Nats prospects who played alongside Taylor in Harrisburg noted how the talented outfielder was a mentor to them while in the minor leagues, leading by example.

"I'm sure you guys have seen he's Mister Cool, even keel, no expression," Sharp said. "That's exactly how he is off the field. Just trying to learn from that. He's professional. Even if he's struggling or not doing how he wants to be, it rubs off on other guys, it's like you can still go out and change things around. Don't get down or pout about it, just wait for your time to be called."

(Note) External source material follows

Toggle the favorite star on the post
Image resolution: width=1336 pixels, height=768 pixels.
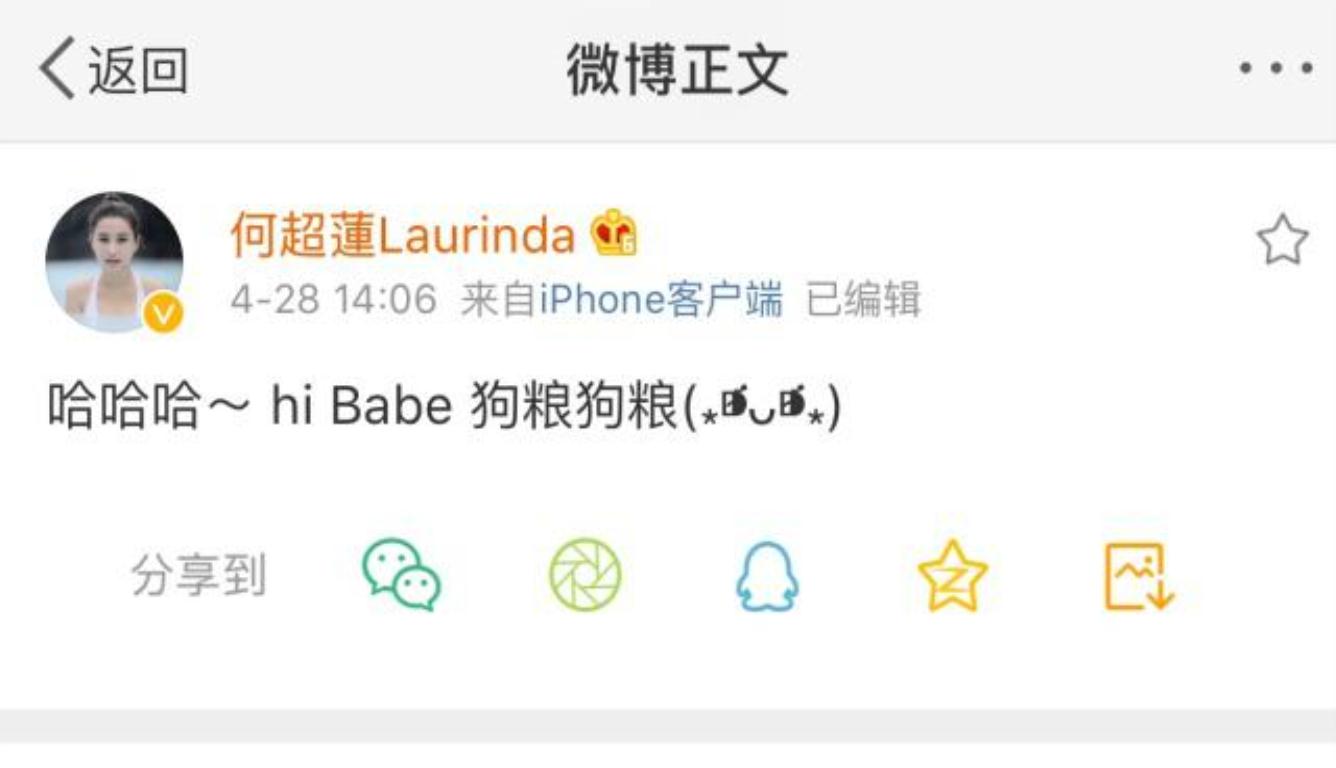point(1282,240)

Sharp is a pitcher, not an outfielder, but can the hurler relate to the way Taylor goes about his business, bouncing back from a slow start to become a postseason sensation for the Nats (7-for-21 with two homers and two RBIs and the catch that ended the National League Division Series).

"I think I take pride in being kind of like Michael, just even keel," Sharp said. "You don't want to let people see that you are frustrated. If something doesn't go your way just go right to next pitch. Pitching is tough. If you have one bad outing and you got four days to think about it versus other people can think about it (only until the next at-bat).

"I think it's easier for hitters can go 0-for-4 and next day bounce right back and go 4-for-4," he said. "Pitchers, you got to go a whole week and try to bounce back,. But that's the name of the game."